8. Relationship to the multi-backend doc

Per Steven's architecture:

  • **h5::*** is the canonical namespace when h5cpp is used directly — the common case. This doc specifies it.
  • **h5::proto::*** stays in tasks/h5cpp-compiler-multi-backend-architecture.md as the namespace for the multi-backend roof's protobuf sub-scope.

A user writing pure HDF5 code uses [[h5::name(...)]], [[h5::chunk(...)]], etc. A user writing multi-backend code uses [[h5::proto::field(N)]] for protobuf concerns and [[h5::name(...)]] for HDF5 concerns on the same struct. The two scopes don't compete.
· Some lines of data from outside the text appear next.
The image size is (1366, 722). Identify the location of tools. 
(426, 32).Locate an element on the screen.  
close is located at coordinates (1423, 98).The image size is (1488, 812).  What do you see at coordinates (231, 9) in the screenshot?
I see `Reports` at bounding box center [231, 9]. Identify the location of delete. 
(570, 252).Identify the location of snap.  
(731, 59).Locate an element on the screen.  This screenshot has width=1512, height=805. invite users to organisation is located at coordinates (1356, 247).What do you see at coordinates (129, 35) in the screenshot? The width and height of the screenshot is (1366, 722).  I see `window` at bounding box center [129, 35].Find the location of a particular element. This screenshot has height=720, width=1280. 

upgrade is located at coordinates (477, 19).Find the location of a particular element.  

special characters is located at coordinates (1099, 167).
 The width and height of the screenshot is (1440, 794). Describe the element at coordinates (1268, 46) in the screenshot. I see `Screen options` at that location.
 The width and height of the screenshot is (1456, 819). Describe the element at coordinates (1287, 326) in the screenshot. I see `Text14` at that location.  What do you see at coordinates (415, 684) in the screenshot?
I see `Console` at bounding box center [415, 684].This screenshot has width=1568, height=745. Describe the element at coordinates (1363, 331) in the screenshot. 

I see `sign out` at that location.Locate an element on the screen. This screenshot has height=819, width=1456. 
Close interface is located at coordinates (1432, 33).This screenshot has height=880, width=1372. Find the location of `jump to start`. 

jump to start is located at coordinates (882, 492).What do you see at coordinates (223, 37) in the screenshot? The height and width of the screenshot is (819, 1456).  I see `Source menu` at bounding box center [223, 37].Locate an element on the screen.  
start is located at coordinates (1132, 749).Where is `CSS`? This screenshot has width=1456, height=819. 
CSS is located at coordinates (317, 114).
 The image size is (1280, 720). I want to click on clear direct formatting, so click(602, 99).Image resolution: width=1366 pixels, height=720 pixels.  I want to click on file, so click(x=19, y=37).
9. Gap analysis — what exists today vs. what the taxonomy specifies

Tier 1 — fully implemented

Attribute Today Status
h5::name("x") Rewriter + consumer + producer wired for tier-1 and tier-2 ✔ Complete
h5::ignore Rewriter + consumer + producer wired for tier-1 and tier-2 ✔ Complete
h5::chunk(N) Class-level int read; passed to scatter_type_impl; emits H5Pset_chunk ✔ Complete
h5::compress("gzip", level) Class-level string+int read; emits H5Pset_deflate ✔ Complete

Tier 2 — fully implemented

Attribute Today Status
h5::doc("...") Class-level string read; emitted as // doc: "..." comment ✔ Complete
h5::alias("Name") Class-level string read; emitted as comment; drives generated namespace name ✔ Complete
h5::version("N") Class-level string read; emitted as // version: "N" comment ✔ Complete
h5::name_all("pre", "suf") Class-level strings read; applied to all field on-disk names; per-field h5::name overrides ✔ Complete
h5::on_missing("error" \| "ignore" \| "create") Class-level string read; modifies scatter/gather exists logic ✔ Complete
h5::serialize_full Class-level flag; forces tier-1 emission; non-POD fields implicitly skipped ✔ Complete

Tier 3 / future — none requested

No additional attributes are currently in scope for issue #32. Potential future additions (not designed, not requested):

Attribute Potential Purpose
h5::shuffle Enable byte-shuffle filter before compression (common pre-filter for h5::compress).
h5::fletcher32 Enable Fletcher32 checksum on the dataset.
h5::scaleoffset(int, int) Enable scale-offset filter for lossy compression of floating-point data.
h5::dimension_labels("time", "channel") Label dataset dimensions for self-describing data cubes.
h5::reject Compile-error if the HDF5 producer is asked to emit this type. Counterpart of pb::reject.
h5::tier(N) Escape hatch for the tier classifier — force a class into a specific tier when auto-detection is wrong.

10. Implementation phasing (historical — all complete)

  1. Phase 1: Source rewriter (h5_attr_translator.hpp) + AST reader (h5_attr_reader.hpp). Rewrites [[h5::xxx(...)]][[clang::annotate("h5::xxx", ...)]]. Generic enough to share across backends.
  2. Phase 2: Consumer extension (consumer.hpp) — tier classification (utils::determine_tier), attribute reading, routing to correct emission path.
  3. Phase 3: Producer extension (producer_h5.hpp) — register_struct for tier-1, scatter_type / gather_type for tier-2. Wired name, ignore, chunk, compress.
  4. Phase 4: Metadata attributes — doc, alias, version, name_all, on_missing, serialize_full. All wired into both tier-1 and tier-2 paths.
  5. Phase 5 (C++26): Typed-annotation form via reflection. h5cpp-compiler becomes optional for h5cpp users on C++26 toolchains.